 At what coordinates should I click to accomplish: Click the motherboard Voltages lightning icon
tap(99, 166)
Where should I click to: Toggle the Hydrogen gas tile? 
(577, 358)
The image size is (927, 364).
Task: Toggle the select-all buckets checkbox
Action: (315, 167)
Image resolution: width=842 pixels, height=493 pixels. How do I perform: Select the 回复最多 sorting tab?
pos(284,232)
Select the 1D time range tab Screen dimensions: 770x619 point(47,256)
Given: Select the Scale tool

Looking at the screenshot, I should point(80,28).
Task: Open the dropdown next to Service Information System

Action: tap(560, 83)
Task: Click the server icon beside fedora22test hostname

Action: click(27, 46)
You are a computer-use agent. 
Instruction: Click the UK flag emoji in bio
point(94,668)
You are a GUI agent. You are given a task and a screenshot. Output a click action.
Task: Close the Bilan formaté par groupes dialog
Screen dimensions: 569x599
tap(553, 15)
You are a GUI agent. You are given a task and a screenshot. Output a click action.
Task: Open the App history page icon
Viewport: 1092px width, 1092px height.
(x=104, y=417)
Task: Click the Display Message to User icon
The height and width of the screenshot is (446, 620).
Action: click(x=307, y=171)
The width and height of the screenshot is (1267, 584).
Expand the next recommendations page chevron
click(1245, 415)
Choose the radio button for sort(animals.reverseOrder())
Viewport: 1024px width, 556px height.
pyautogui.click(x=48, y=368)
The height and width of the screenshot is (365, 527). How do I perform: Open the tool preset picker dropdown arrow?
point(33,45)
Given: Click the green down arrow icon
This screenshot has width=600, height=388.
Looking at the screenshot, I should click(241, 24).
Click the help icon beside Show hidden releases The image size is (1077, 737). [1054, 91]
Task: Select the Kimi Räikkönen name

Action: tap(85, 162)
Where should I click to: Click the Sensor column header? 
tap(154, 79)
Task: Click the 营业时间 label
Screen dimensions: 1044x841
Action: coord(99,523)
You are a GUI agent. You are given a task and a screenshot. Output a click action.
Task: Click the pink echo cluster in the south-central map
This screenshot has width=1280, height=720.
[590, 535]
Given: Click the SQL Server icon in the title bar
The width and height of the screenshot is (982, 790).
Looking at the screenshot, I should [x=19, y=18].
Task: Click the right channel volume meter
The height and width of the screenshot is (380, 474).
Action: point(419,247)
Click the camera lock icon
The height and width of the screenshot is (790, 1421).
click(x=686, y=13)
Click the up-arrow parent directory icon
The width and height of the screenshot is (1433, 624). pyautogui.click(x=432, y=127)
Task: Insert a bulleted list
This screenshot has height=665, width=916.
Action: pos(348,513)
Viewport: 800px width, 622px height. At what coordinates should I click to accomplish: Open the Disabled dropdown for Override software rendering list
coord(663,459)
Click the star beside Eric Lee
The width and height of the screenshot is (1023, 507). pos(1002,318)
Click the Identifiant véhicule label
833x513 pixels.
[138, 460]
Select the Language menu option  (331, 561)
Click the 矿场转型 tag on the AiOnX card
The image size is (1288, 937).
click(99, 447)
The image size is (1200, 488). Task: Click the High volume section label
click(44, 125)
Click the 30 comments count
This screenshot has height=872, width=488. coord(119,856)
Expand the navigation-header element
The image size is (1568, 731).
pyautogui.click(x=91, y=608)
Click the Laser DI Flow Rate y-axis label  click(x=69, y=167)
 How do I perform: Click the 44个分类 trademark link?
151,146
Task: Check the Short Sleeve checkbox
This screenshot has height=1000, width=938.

☆ ☆ ☆ ☆

» GOAL OF THE EXERCISE
Give back each entry above precisely as it was written.

» TASK ANSWER
 At what coordinates should I click to accomplish: Click the motherboard Voltages lightning icon
tap(99, 166)
Where should I click to: Toggle the Hydrogen gas tile? 
(577, 358)
The image size is (927, 364).
Task: Toggle the select-all buckets checkbox
Action: (315, 167)
Image resolution: width=842 pixels, height=493 pixels. How do I perform: Select the 回复最多 sorting tab?
pos(284,232)
Select the 1D time range tab Screen dimensions: 770x619 point(47,256)
Given: Select the Scale tool

Looking at the screenshot, I should point(80,28).
Task: Open the dropdown next to Service Information System

Action: tap(560, 83)
Task: Click the server icon beside fedora22test hostname

Action: click(27, 46)
You are a computer-use agent. 
Instruction: Click the UK flag emoji in bio
point(94,668)
You are a GUI agent. You are given a task and a screenshot. Output a click action.
Task: Close the Bilan formaté par groupes dialog
Screen dimensions: 569x599
tap(553, 15)
You are a GUI agent. You are given a task and a screenshot. Output a click action.
Task: Open the App history page icon
Viewport: 1092px width, 1092px height.
(x=104, y=417)
Task: Click the Display Message to User icon
The height and width of the screenshot is (446, 620).
Action: click(x=307, y=171)
The width and height of the screenshot is (1267, 584).
Expand the next recommendations page chevron
click(1245, 415)
Choose the radio button for sort(animals.reverseOrder())
Viewport: 1024px width, 556px height.
pyautogui.click(x=48, y=368)
The height and width of the screenshot is (365, 527). How do I perform: Open the tool preset picker dropdown arrow?
point(33,45)
Given: Click the green down arrow icon
This screenshot has width=600, height=388.
Looking at the screenshot, I should click(241, 24).
Click the help icon beside Show hidden releases The image size is (1077, 737). [1054, 91]
Task: Select the Kimi Räikkönen name

Action: tap(85, 162)
Where should I click to: Click the Sensor column header? 
tap(154, 79)
Task: Click the 营业时间 label
Screen dimensions: 1044x841
Action: coord(99,523)
You are a GUI agent. You are given a task and a screenshot. Output a click action.
Task: Click the pink echo cluster in the south-central map
This screenshot has width=1280, height=720.
[590, 535]
Given: Click the SQL Server icon in the title bar
The width and height of the screenshot is (982, 790).
Looking at the screenshot, I should [x=19, y=18].
Task: Click the right channel volume meter
The height and width of the screenshot is (380, 474).
Action: point(419,247)
Click the camera lock icon
The height and width of the screenshot is (790, 1421).
click(x=686, y=13)
Click the up-arrow parent directory icon
The width and height of the screenshot is (1433, 624). pyautogui.click(x=432, y=127)
Task: Insert a bulleted list
This screenshot has height=665, width=916.
Action: pos(348,513)
Viewport: 800px width, 622px height. At what coordinates should I click to accomplish: Open the Disabled dropdown for Override software rendering list
coord(663,459)
Click the star beside Eric Lee
The width and height of the screenshot is (1023, 507). pos(1002,318)
Click the Identifiant véhicule label
833x513 pixels.
[138, 460]
Select the Language menu option  (331, 561)
Click the 矿场转型 tag on the AiOnX card
The image size is (1288, 937).
click(99, 447)
The image size is (1200, 488). Task: Click the High volume section label
click(44, 125)
Click the 30 comments count
This screenshot has height=872, width=488. coord(119,856)
Expand the navigation-header element
The image size is (1568, 731).
pyautogui.click(x=91, y=608)
Click the Laser DI Flow Rate y-axis label  click(x=69, y=167)
 How do I perform: Click the 44个分类 trademark link?
151,146
Task: Check the Short Sleeve checkbox
This screenshot has height=1000, width=938.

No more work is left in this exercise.